Courtesy of iStock.com/Epstudio20
Satellite communications (satcom) presents a viable supplement to terrestrial telecom in the quest to achieve future communications needs. Indeed, the
technology has been part of a global communications networks vision since the launch of the Telstar 1 and Telstar 2 communications satellites in the early 1960s1,2. And, after more than 170 orbital launches — comprising nearly 2500 unique satellites — in 2022, the number of launches last year exceeded 200.
Recent estimates indicate that there are more than 5000 satellites in orbit that are supporting communications alone.
Laser communications fills space
In terrestrial telecom optical networks, lasers generate optical signals that are transported between network nodes on the fiber optic backbone network. The optical intersatellite links (OISLs) that connect the mesh network of satellite constellations also use lasers, for the purpose of optical signal generation.
The difference between these mechanisms is the transport media through which the signal is propagated. In OISLs, space itself functions as the medium.

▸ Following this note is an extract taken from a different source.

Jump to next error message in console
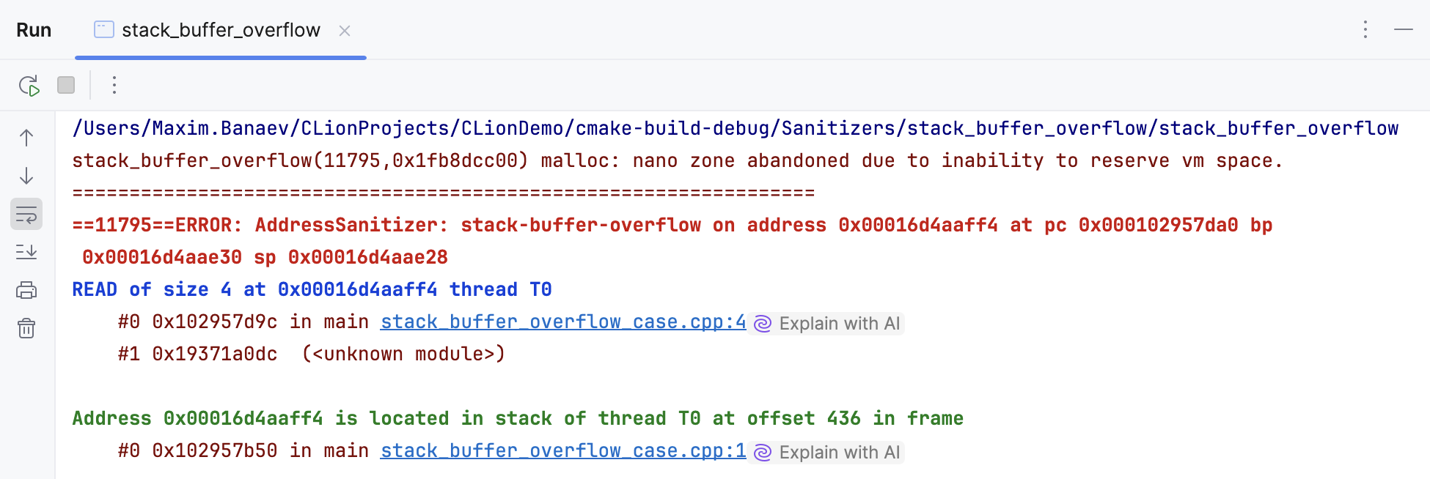Viewport: 1430px width, 479px height. (x=26, y=176)
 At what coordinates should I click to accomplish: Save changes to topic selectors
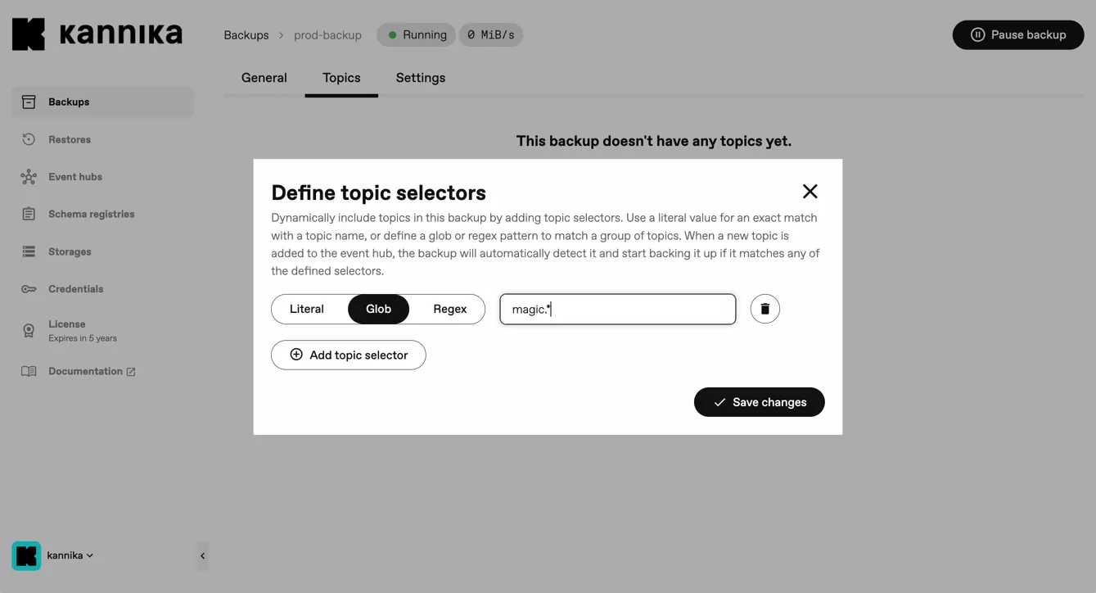[759, 402]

Industry adopted the term “lasercom” to describe these fiberless free-space optical networks. They may be associated with communications with a satellite — either OISLs or ground-to-satellite-to-satellite-to-ground links — or other communication networks within the bounds
of the Earth’s atmosphere.
After traditional satellite communication based on microwave or radio frequency (RF) bands carried the communication technology into the present era of innovation, lasercom became the dominant linking technology for truly global satellite communication constellations. Lasercom links, which can operate at frequencies ~105× faster than those of RF systems, offer advantages, including increased data rates due to a larger modulation bandwidth. Further, lasers offer narrower beam divergence that scales with wavelength, which leads to higher intensity at the receiver, the option to use smaller antennae and/or optical components, reduced risk of interference between signals, and more secure communications.
These advantages enable a constellation connected by OISLs to ensure that data is rapidly and securely uplinked and routed around the world in a closed network before being downlinked to a terrestrial terminal at the intended destination.

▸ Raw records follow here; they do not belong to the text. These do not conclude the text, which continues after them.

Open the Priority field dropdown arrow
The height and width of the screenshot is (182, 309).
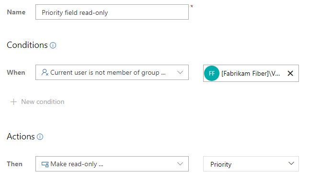click(291, 163)
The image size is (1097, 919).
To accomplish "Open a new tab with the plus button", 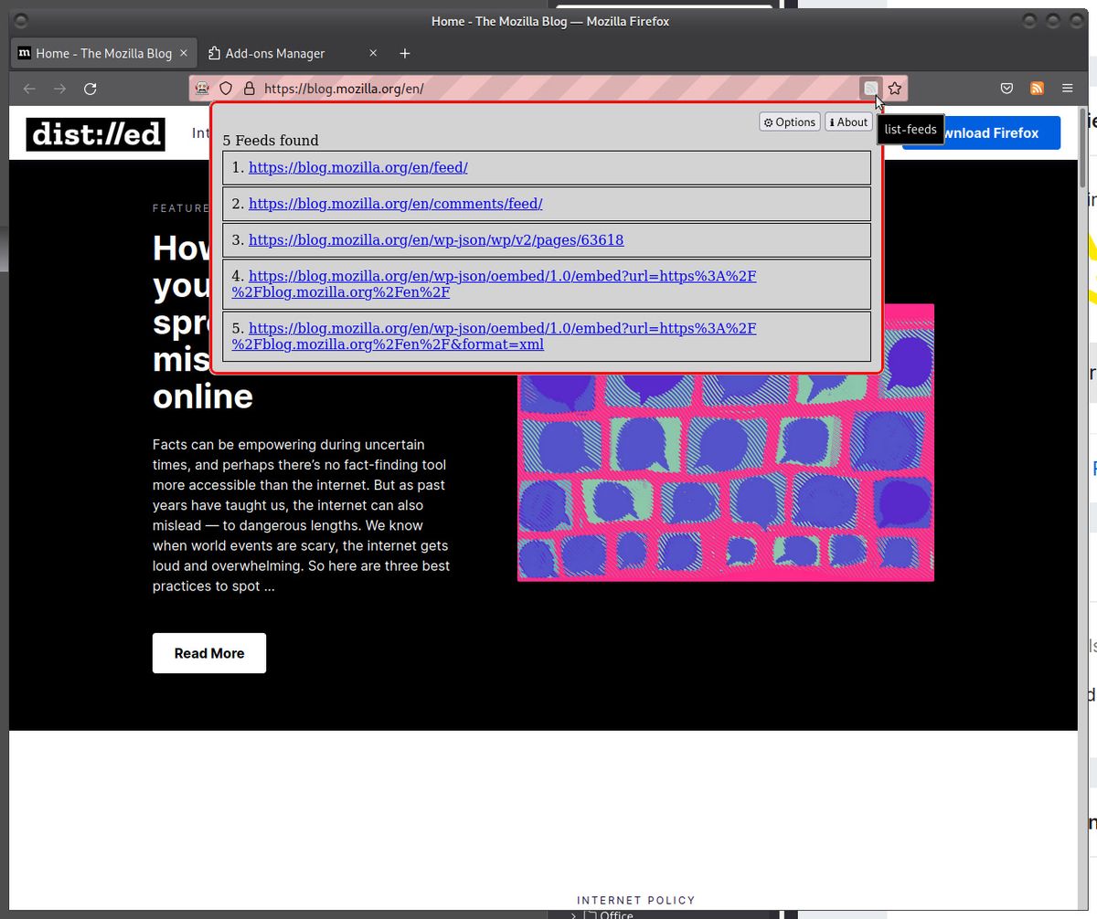I will pos(404,53).
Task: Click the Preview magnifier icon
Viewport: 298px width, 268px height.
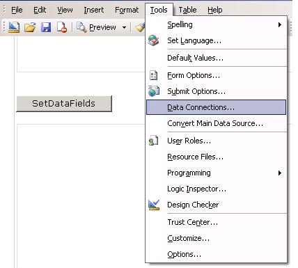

The role of optical filters
Driven by a desire to pack as many optical signals as possible simultaneously onto a single fiber, wavelength division multiplexing (WDM) modules exploded onto the market during the telecom boom of the late 1990s. These modules use wavelength-selective optical filters to combine, route, and deliver — add and drop — optical signals at different wavelengths in the near- to shortwave IR. The bulk of the signal is carried in the C-band between 1530 and 1560 nm.

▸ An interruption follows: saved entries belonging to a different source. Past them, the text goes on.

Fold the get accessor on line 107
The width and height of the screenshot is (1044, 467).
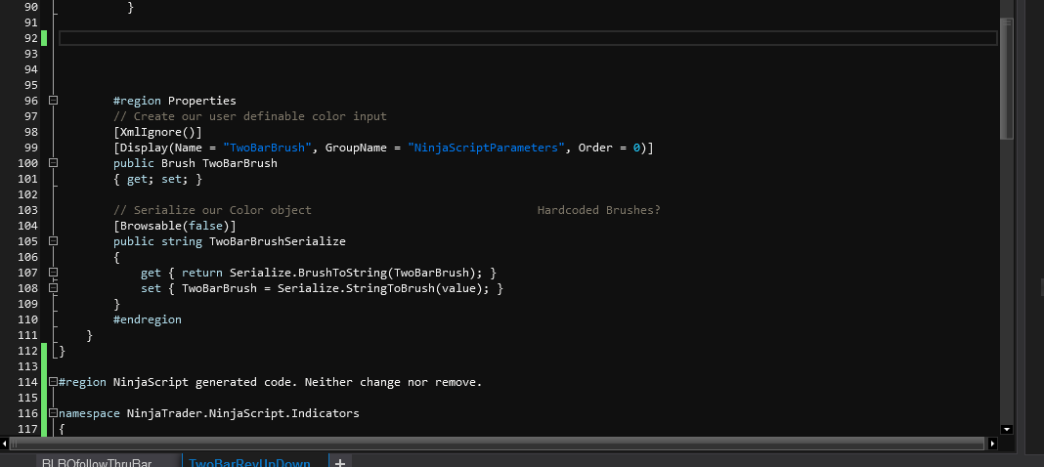pyautogui.click(x=54, y=273)
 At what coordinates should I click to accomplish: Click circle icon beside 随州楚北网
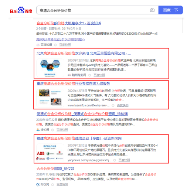pos(90,75)
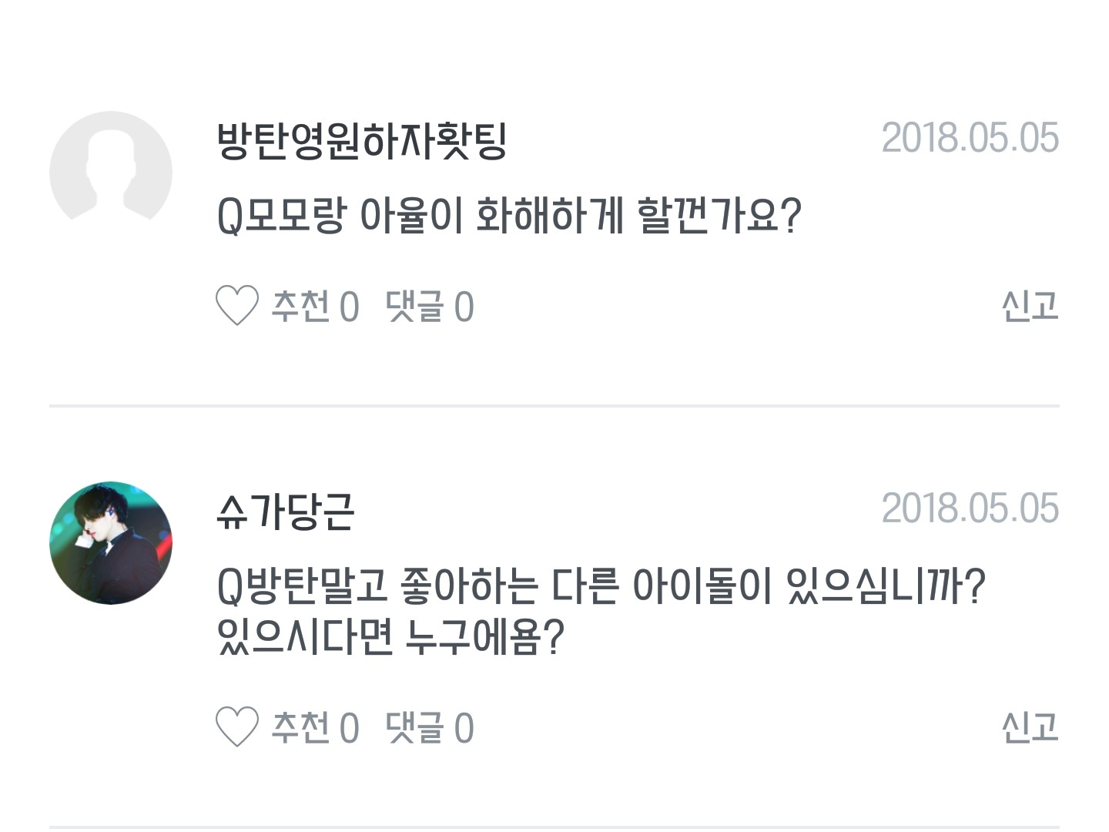Toggle 추천 on 슈가당근's comment
This screenshot has width=1109, height=832.
(x=301, y=727)
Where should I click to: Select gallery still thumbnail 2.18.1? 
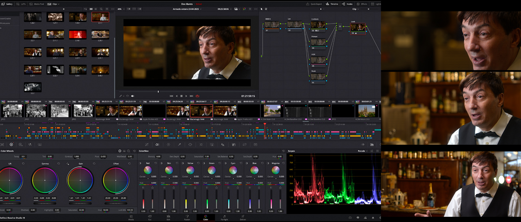78,35

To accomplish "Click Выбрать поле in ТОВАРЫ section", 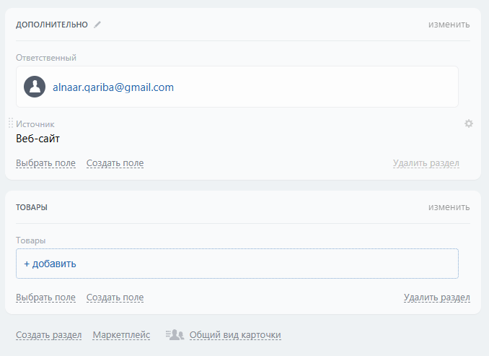I will coord(45,298).
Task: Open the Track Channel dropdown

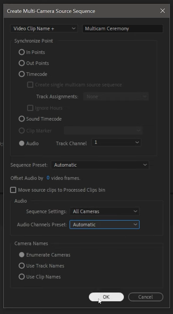Action: (116, 142)
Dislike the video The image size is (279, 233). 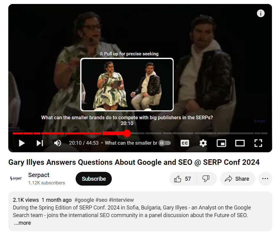click(206, 179)
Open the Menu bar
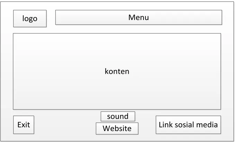Image resolution: width=235 pixels, height=142 pixels. pyautogui.click(x=139, y=17)
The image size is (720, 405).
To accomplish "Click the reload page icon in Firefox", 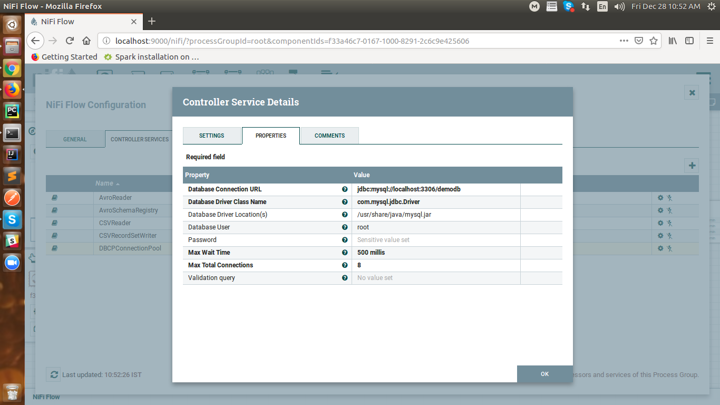I will tap(70, 41).
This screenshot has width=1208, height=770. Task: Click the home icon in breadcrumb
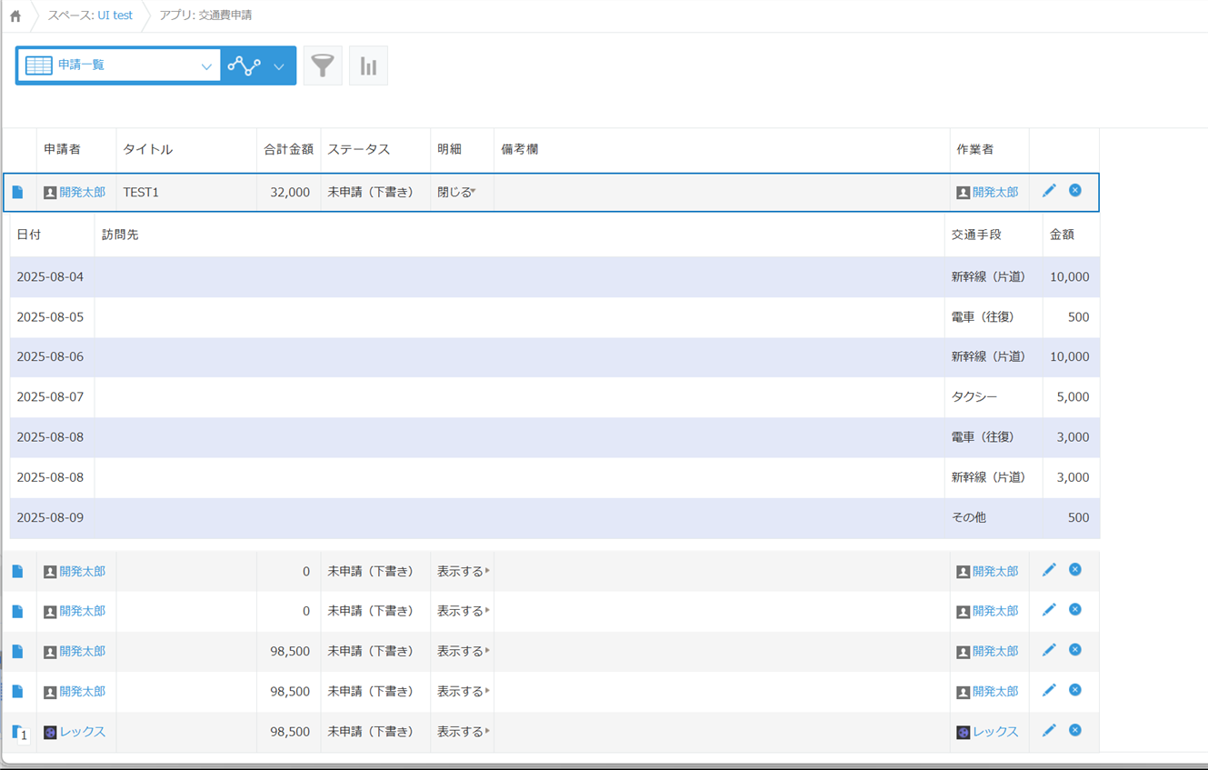(15, 15)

Lasercom networks, similarly to their Earth-based telecom predecessors, function to combine multiple signals on the same optical path, selectively route the signal to the desired detectors, and selectively discriminate the signal information from the background noise and competing signal channels. To the delight of systems engineers, 30 years of development has rendered the production challenges associated with technically demanding filters relatively well understood. Lasercom OISL systems have built on the legacy telecom component infrastructure, adopting the use of light sources in the C-band and similar wavelength-selective optical filters.
Still, the inherent challenges in performing space-based applications, particularly in lasercom, pose a set of
distinct considerations and requirements for adapting this optical filter technology.
Unlike fiber optic networks, where the fiber medium inherently restricts the natural tendency of light beams to expand as they travel, affordable free-space
applications allow only a miniscule fraction of the signal that is sent to be received. By the time this signal reaches the next OISL in its network, it has expanded to tens or hundreds of meters across. As a result, OISL filters must be relatively large — often 1 to 2 in. in diameter — to capture a sufficient portion of the beam for the signal to be detectable.
Further, solar rejection filters (SRFs), or solar rejection windows, are required at the input of the optical telescopes to allow only signal band wavelengths into the satellite. This maximizes signal-to-noise at the receiver and reduces solar heating within the optical system. SRFs themselves are often several inches in diameter.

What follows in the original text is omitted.